Longa-metragem São Francisco Um
Rio Cheio de Histórias chega à fase de finalização com a composição da trilha sonora
no Estúdio Fábrica, por João Souza Leão e Marcus Vinicius Cézar (foto abaixo). A
estréia deve ser ainda este ano
JAILTON MARTINS
Falta pouco para São Francisco Um Rio Cheio de Histórias,
filme produzido por Carla Camurati, desaguar. A equipe de produção da película está no
Recife, enclausurada na sala de edição de som do Estúdio Fábrica, na Várzea, dando os
últimos retoques na trilha sonora do filme. Esta é uma das etapas do processo de
finalização do trabalho, que deve ser concluído até abril.
Agora, a prioridade é a trilha, diz o diretor Marcus Vinicius
Cézar. O cineasta pretende resgatar a tradição ribeirinha do São Francisco, com suas
músicas populares, sem perder o diálogo com a modernidade. Eu e o compositor da
trilha, João Souza Leão, estamos misturando a musicalidade tradicional da cultura
ribeirinha com um toque moderno, por meio de instrumentos eletrônicos, continua.

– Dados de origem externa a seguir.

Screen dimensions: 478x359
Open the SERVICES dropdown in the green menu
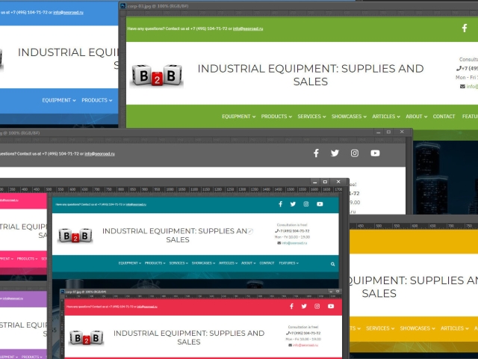[311, 117]
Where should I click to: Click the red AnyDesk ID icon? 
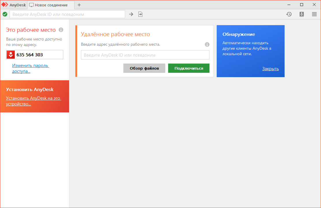click(10, 54)
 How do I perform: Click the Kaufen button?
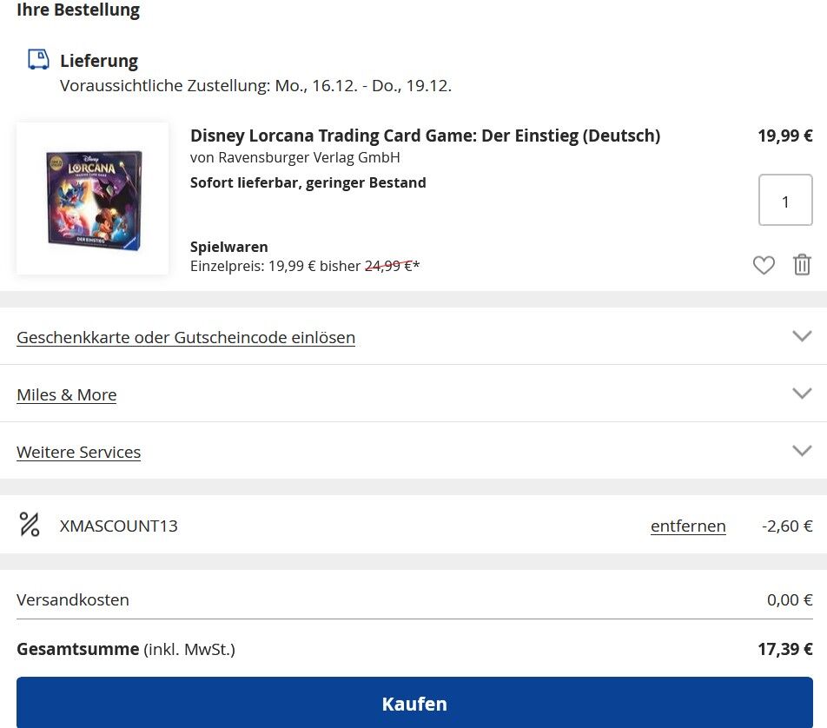pyautogui.click(x=414, y=703)
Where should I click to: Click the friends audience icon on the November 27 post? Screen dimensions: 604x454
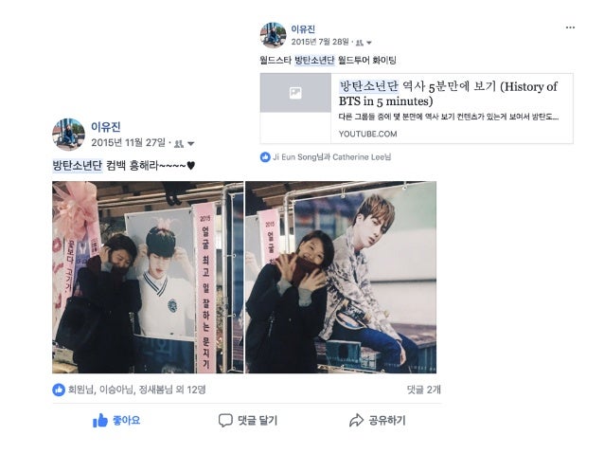(x=179, y=144)

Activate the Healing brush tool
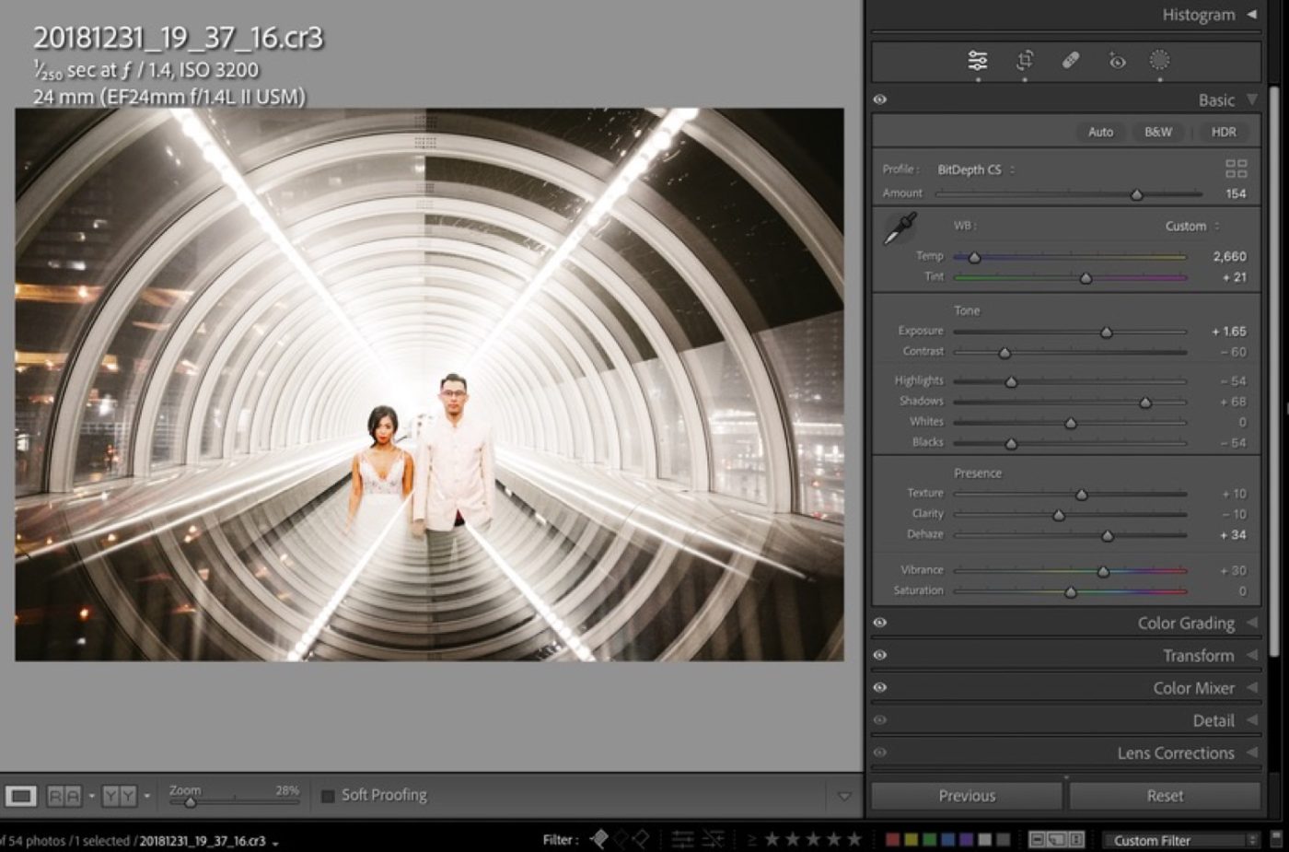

Mas isso não quer dizer que faremos rocknroll no São Francisco,
pondera. Vamos atualizar a leitura para não ficar apenas no som regional da sanfona
ou da viola, ressalta.
Diretor e compositor visitaram a região do São Francisco antes do
início das filmagens. Eles buscavam inspiração para ver que tipo de som se adequaria
às imagens do filme. Quando fizemos a pesquisa documental, nos preocupamos em
resgatar a musicalidade específica da região, impregnada por lendas, crenças e muita
religiosidade, diz Vinicius. Elementos dos imaginários indígena e negro foram
incorporados à trilha. Tentamos reproduzir um clima indígena ou uma sonoridade
negra em determinados momentos da trama sem necessariamente ter que captar o som num
terreiro de candomblé ou numa aldeia, diz João, do Estúdio Fábrica. Por
isso, não há um som de raiz, explica.
Além da inspiração no legado cultural da população ribeirinha, a
equipe de São Francisco pretende seguir à risca um princípio da edição: o
casamento perfeito entre imagem e som. Usamos a sonoridade de instrumentos
tipicamente nordestinos, mas de uma forma grandiosa para casar com a grandeza das tomadas
abertas do Rio, diz o compositor. A trilha conta ainda com uma ilustre presença na
percussão. Naná Vasconcelos está fazendo muita coisa conosco também, diz o
diretor.
Na concepção do compositor da trilha, a feitura das músicas para São
Francisco Um Rio Cheio de Histórias teve duas partes. Começamos a
compô-la antes mesmo de as filmagens começarem. Desse material, selecionamos alguma
coisa. Recomeçamos em outubro e agora a gente analisa o que funciona e o que não serve
para as cenas do filme, esclarece João. Trilha é igual a roteiro: chega uma
hora em que você começa a rasgar papel, brinca Vinicius. A gente mexe
muito. Para o cineasta, é um cuidado realmente necessário. A sonoridade
conduz todo o filme pontuando as emoções da história, ressalta.
CANOA FALANTE São Francisco Um Rio Cheio de
Histórias é uma co-produção Rio de Janeiro-Pernambuco, via Copacabana Filmes e B52
Desenvolvimento Cultural, respectivamente. A história do filme se passa ao longo Rio São
Francisco em diversas localidades, como Penedo, Bom Jesus da Lapa e Petrolina.
São Francisco narra a história de um fotógrafo, vivido por
Fábio Assunção, que aguarda a visita da namorada (Carla Regina), quando um desencontro
vai levá-la a uma viagem de descobrimento do Rio, na companhia de um remeiro contador de
histórias, que sabe tudo sobre o São Francisco por causa da sua canoa Cidó, a
personagem-narradora do filme. O elenco do longa conta também com os atores Aramis
Trindade e Regina Dourado.
Orçado em R$ 3 milhões, o filme mal foi concluído e já tem suas crias.
As imagens de São Francisco que não forem usadas no longa servirão para a
produção de três documentários para a TV, sobre a questão da água, que ainda estão
em fase de produção.
São Francisco deve estrear este ano. A gente quer lançar
ainda em 2003, pois a Organização das Nações Unidas instituiu a data como o ano da
água doce, diz o diretor Vinicius. Tem tudo a ver.